I am just thinking if it is worth adding keepalive here, at least get keepalive from config keys.

riak_api/src/riak_api_pb_listener.erl

Line 49 in 94a9485

    
           [binary, {packet, raw}, {reuseaddr, true}, {backlog, BackLog}, {nodelay, NoDelay}].

Can it have any drawback? Can it solve that (close zombie connection) situation?

Basho-JIRA · 2015-04-08T22:29:15Z

Sean - let me know if this is a feature request. If so, I can get it to Products.

_[posted via JIRA by Derek Somogyi]_

jonasrichard · 2015-04-09T07:41:48Z

Yes, it is a feature request (however I am not the one who was asked). Sometimes there is a load balancer between clients and riak nodes. When load balancer kills connections it doesn't always close them properly, leaving half-dead connection. It is not a riak bug, but since it is related we usually get it as a riak issue (support team). Keepalive can prevent those half-dead connections.

binarytemple · 2015-04-09T11:41:52Z

@seancribbs @DSomogyi This is a feature request, please contact me directly for more info.

kesslerm · 2015-04-09T14:37:53Z

See also http://lists.basho.com/pipermail/riak-users_lists.basho.com/2015-April/017044.html for the same issue raised on the public riak-users mailing list by a different user

kesslerm · 2015-04-13T08:55:27Z

I've been able to reproduce this easily on a local wireless network. Establish a Riak session between two computers, one running the Python client (non Linux) and the other a devrel cluster (Mac OSX). Then, after cycling the wifi connection on the client side both the client and server report the connections as still being ESTABLISHED, however no further data is transmitted. The python client will eventually time out and re-establish a new connection.
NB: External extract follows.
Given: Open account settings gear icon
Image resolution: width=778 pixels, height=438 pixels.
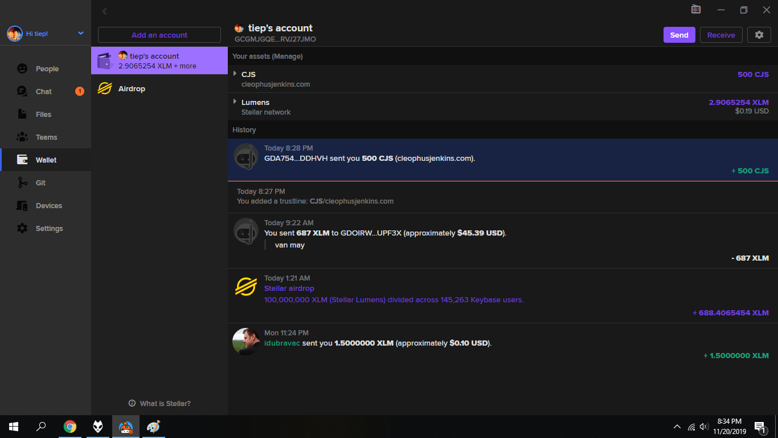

The server side will hang on to the connection indefinitely.

Without keepalive the pb_listener hangs on to established connections in case of a network partition. This can lead to available sockets being exhausted on servers with a high number of concurrent connections. Fixes basho#88

kesslerm · 2015-04-17T12:46:07Z

I've tested that adding 'keepalive' to the tcp options will allow orphan connections to be reclaimed after the keepalive timeout has expired. I believe it is even safe to default to true here, but have submitted a pull request that allows this setting to be switched off or on.

The keepalive timeout values are configured at the OS level.

Mac OSX defaults:

net.inet.tcp.keepidle: 7200000
net.inet.tcp.keepintvl: 75000
net.inet.tcp.keepinit: 75000
net.inet.tcp.keepcnt: 8

Linux:

net.ipv4.tcp_keepalive_intvl = 75
net.ipv4.tcp_keepalive_probes = 9
net.ipv4.tcp_keepalive_time = 7200

Basho-JIRA · 2015-04-17T19:14:46Z

This fix needs to be backported to 1.4 for a customer. The main difference will be that there is no cuttlefish schema to update. I'm ok with Magnus doing the port, if he has the cycles.

_[posted via JIRA by Sean Cribbs]_

Without keepalive the pb_listener hangs on to established connections in case of a network partition. This can lead to available sockets being exhausted on servers with a high number of concurrent connections. Backport of basho#89 Fixes basho#88 for 1.4.x

kesslerm · 2015-04-20T13:43:31Z

Backported against the 1.4 branch. Please merge if appropriate.

Basho-JIRA · 2015-04-28T12:56:09Z

I see this ticket has been marked as closed, what was the outcome? Is it going to be in 2.x. @kesslerm I didn't see any URL for the P/R.

_[posted via JIRA by Bryan Hunt]_

Basho-JIRA · 2015-04-28T13:06:12Z

AFAICT this is going to be in 2.1.1+. The pull request was against the development branch of riak_api (3f09915), and it has been integrated into the 2.1 branch through basho/riak@d50fefc.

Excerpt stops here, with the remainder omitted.